Considered his generation’s greatest German-language poet, Rilke had not written anything for more than a decade by 1921, when he took up residence in a Swiss home near Sierre. The next year, beginning on Feb. 2, he completed the Duino Elegies, a short book of prose, and the 55 Sonnets to Orpheus within a single month. The two pieces are commonly considered to be among Rilke’s best.

“He called it a hurricane,” Rosenwald said. “He said: ‘I didn’t write them. They came like a hurricane.'”

Rilke’s creative hurricane will be celebrated a little more than 100 years later with a Centenary Celebration at the Farmington Public Library on Thursday, May 5 at 6 p.m.
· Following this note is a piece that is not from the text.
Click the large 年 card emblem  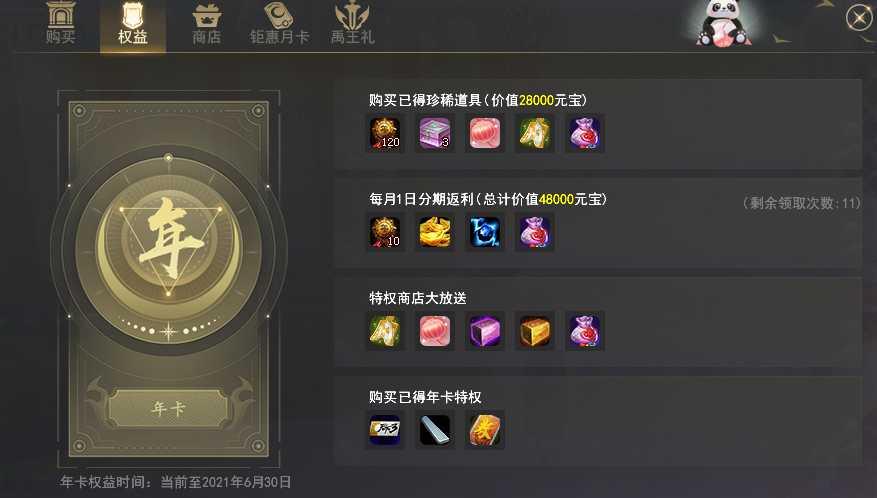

Rosenwald will be reading from his translation of Rilke’s famous work, The Sonnets to Orpheus. The translation, from Rilke’s German to English, is itself a labor of 50 years.

Rosenwald, a Farmington resident, translated one of Rilke’s sonnets as a class assignment in 1963 and went on to spend two years in Germany as a Fulbright Scholar, learning about the poet’s culture and language. He went on to work as a Professor of English at Beloit College, where he was the co-editor of the Beloit Poetry Journal, as well as writing Harvest: Selected Poems and The Feast of Steven, an experimental novel released in 2018. Rosenwald has also worked on translations of Chinese poetry and has given hundreds of readings across the United States, China and Europe.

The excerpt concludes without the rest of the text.